Según el mandatario bonaerense, el recorte sistemático de fondos no es un fin en sí mismo de ajuste fiscal, sino una herramienta de presión legislativa. El objetivo, sostiene Kicillof, es obtener los votos necesarios en el Congreso para suspender las PASO y blindar el camino hacia 2027: “Para Milei, gobernar es exclusivamente lograr su propia reelección”, sentenció.
La métrica del ajuste: 4 puntos del PBI que denuncia Kicillof
Kicillof le puso números a lo que denomina una política de “asfixia financiera”. Según sus datos, desde el inicio del ciclo libertario en 2023, las 24 jurisdicciones del país acumularon una pérdida de más de 47 billones de pesos a precios constantes.
“Esa cifra equivale a cuatro puntos del Producto Interno Bruto (PBI) y representa un recorte real del 13,4%”, detalló el gobernador.
Para el mandatario bonaerense, el modus operandi oficialista es circular: el Gobierno nacional retiene fondos legítimos para luego ofrecerlos de forma discrecional. “El método elegido es la extorsión. Consiste en utilizar la distribución de recursos públicos como moneda de cambio para obtener apoyo legislativo”, escribió Kicillof.
La metáfora del “oxígeno” y el control político
Uno de los puntos más agudos de su descargo fue la comparación de la gestión de Milei con un procedimiento médico perverso. Kicillof graficó que el Ejecutivo actúa como un profesional que “primero asfixia a un paciente y luego administra el oxígeno en dosis mínimas para decidir cuánto tiempo más este puede resistir”.
En esta línea, denunció que la oferta de fondos a los gobernadores se realiza “sin ningún disimulo, y de manera obscena”, bajo una lógica de subordinación:
“El Gobierno nacional les presta a las provincias el dinero que antes les birló a cambio de votos para modificar las reglas electorales. Ese procedimiento tiene un solo nombre: chantaje, extorsión. Nada tiene que ver con la democracia, con el federalismo ni con la República”, expresó el alfil del peronismo.

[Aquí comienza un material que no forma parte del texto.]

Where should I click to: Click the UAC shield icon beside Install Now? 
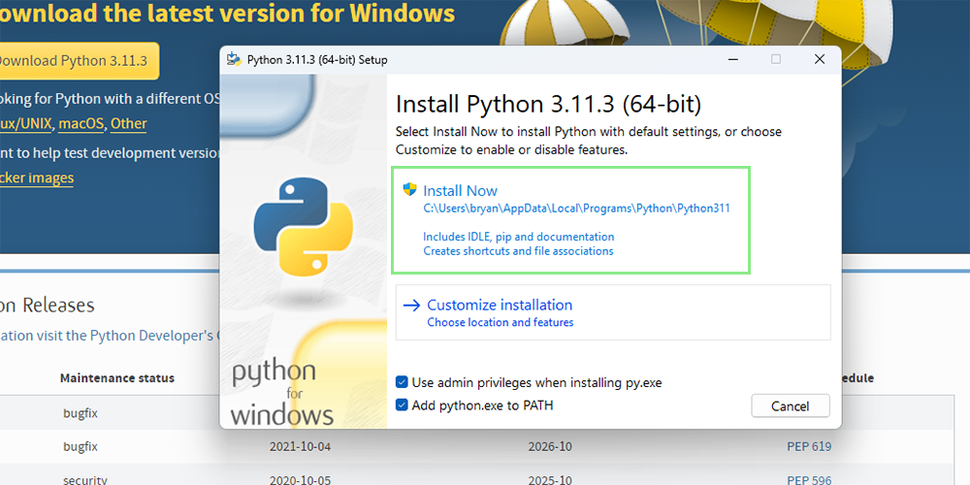(x=409, y=189)
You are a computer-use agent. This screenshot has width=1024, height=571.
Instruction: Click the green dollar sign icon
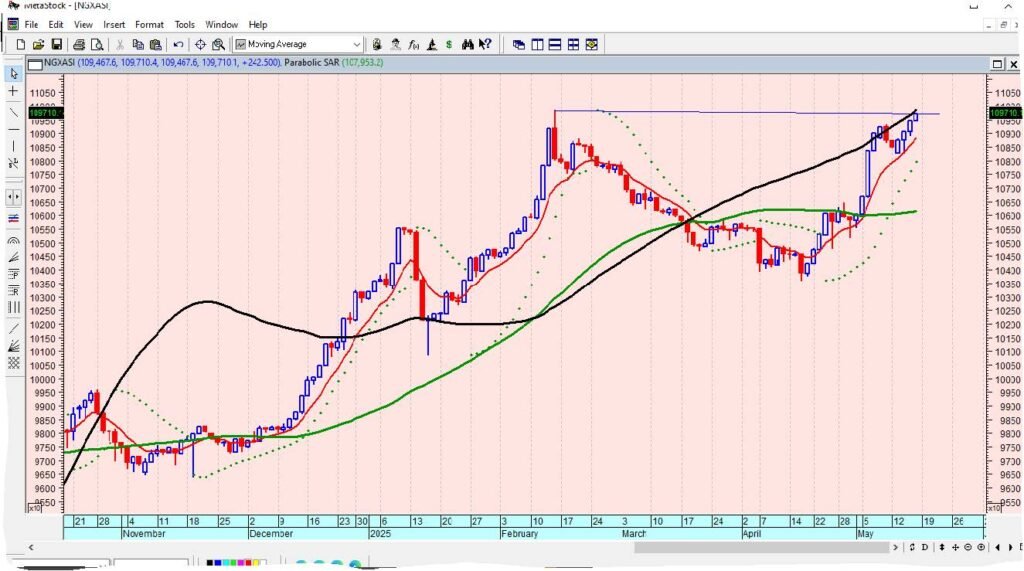(x=449, y=44)
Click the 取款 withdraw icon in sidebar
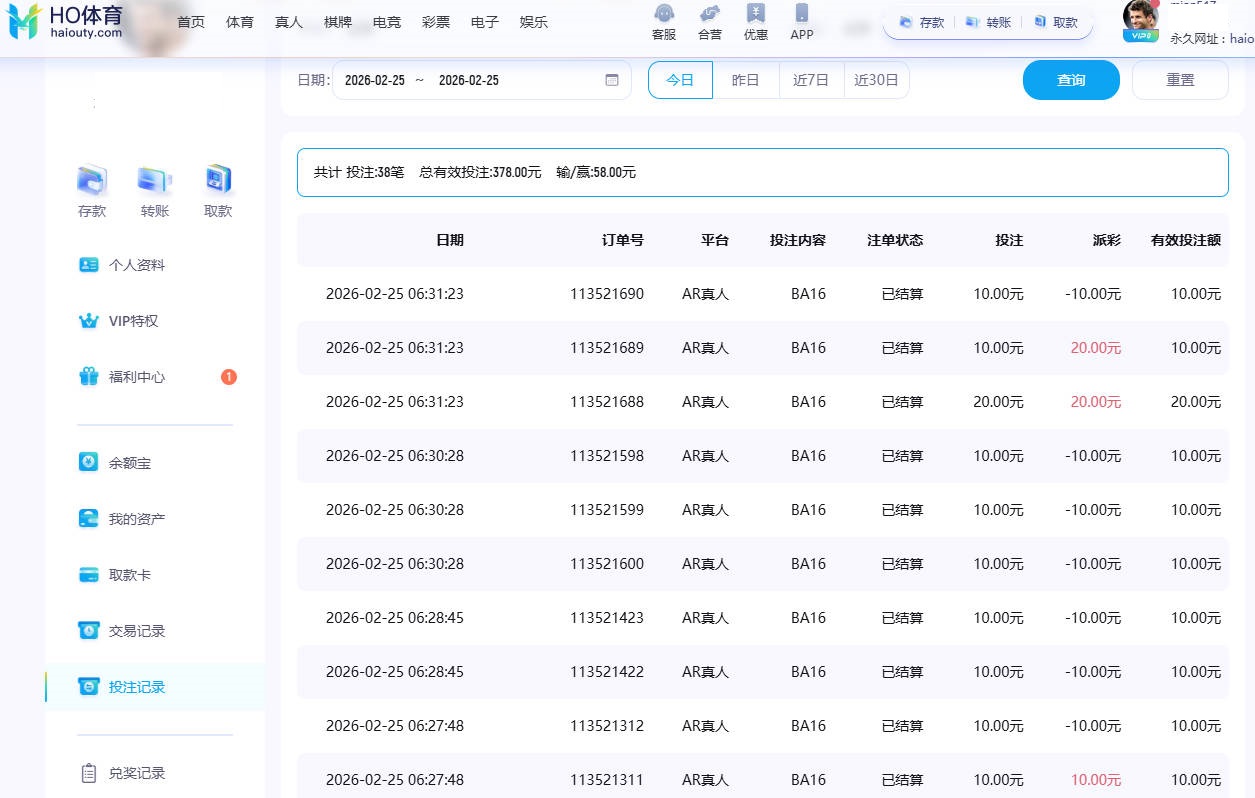 [217, 181]

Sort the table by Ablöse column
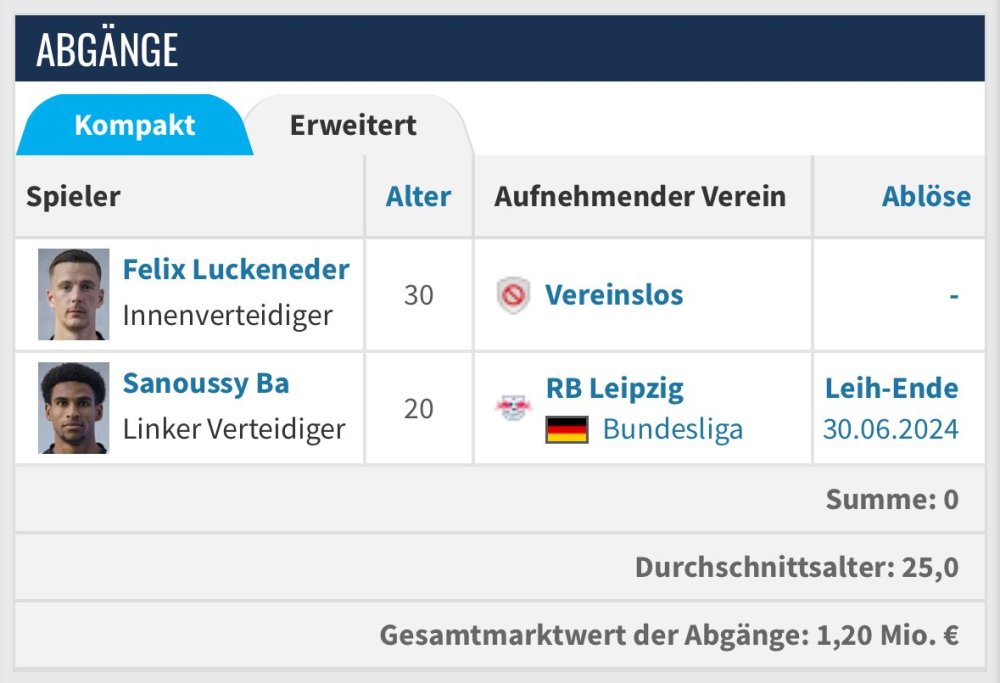click(x=925, y=196)
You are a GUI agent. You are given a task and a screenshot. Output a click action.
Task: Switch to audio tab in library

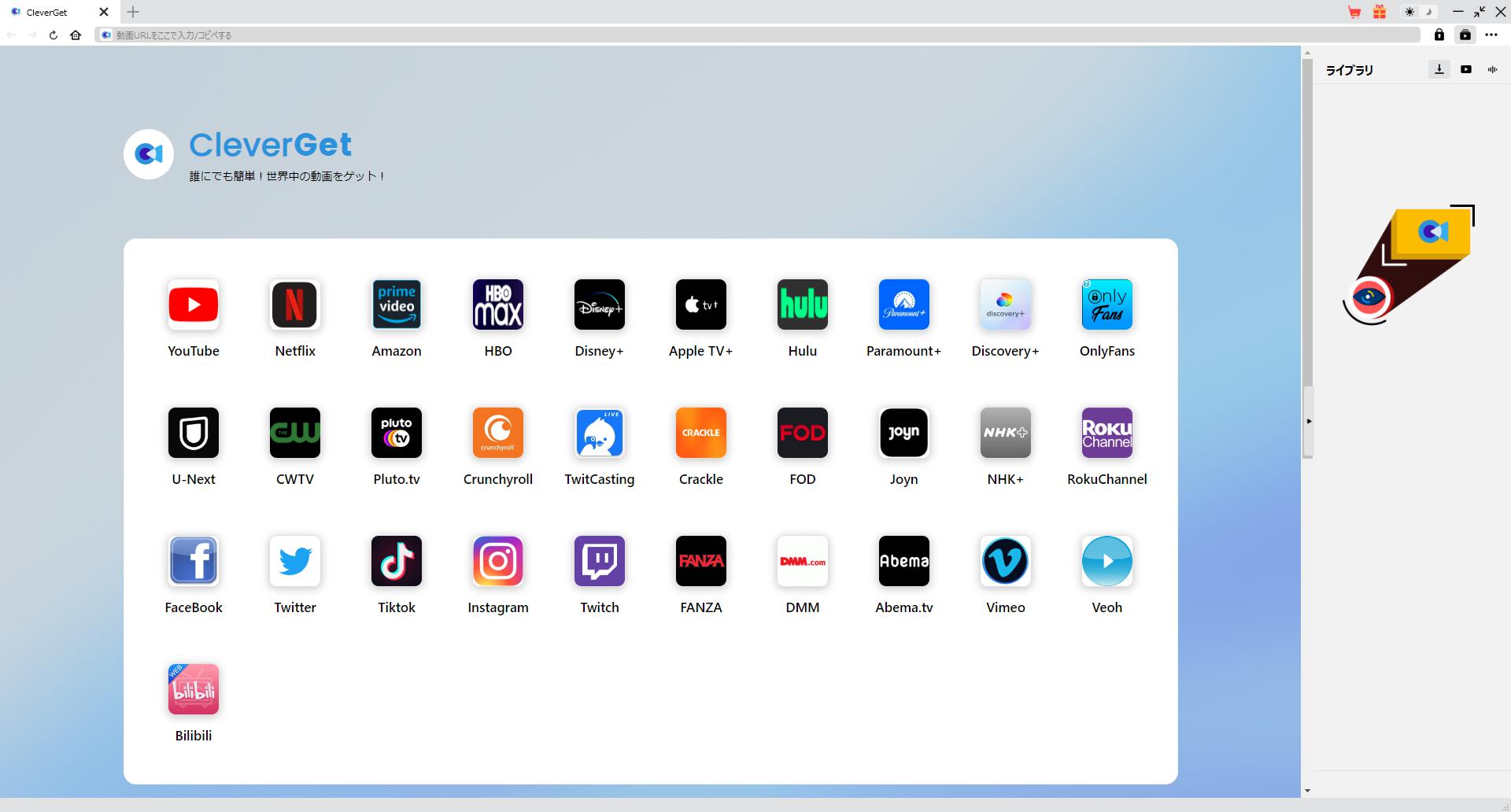click(x=1492, y=69)
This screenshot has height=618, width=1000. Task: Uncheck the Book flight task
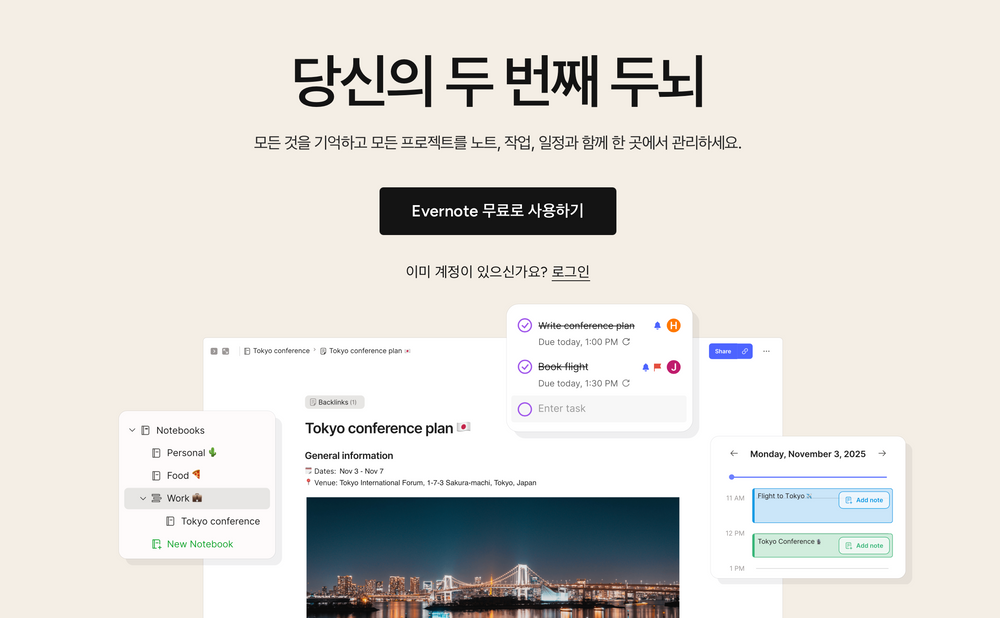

El impacto en el empleo y los salarios
Más allá de la disputa por la coparticipación y las cajas presupuestarias, Kicillof vinculó directamente el modelo económico con un objetivo político de disciplinamiento social. Sostuvo que la destrucción de miles de puestos de trabajo y la caída de los salarios no son errores de cálculo, sino “parte de su método de Gobierno”.
Con la mirada puesta en 2027, el gobernador bonaerense busca liderar el reclamo de las provincias, advirtiendo que la centralización de recursos en manos de la Nación bajo la forma de “préstamos o adelantos” rompe el pacto federal y utiliza el hambre financiera de los distritos como moneda de cambio para una reforma política a medida del oficialismo.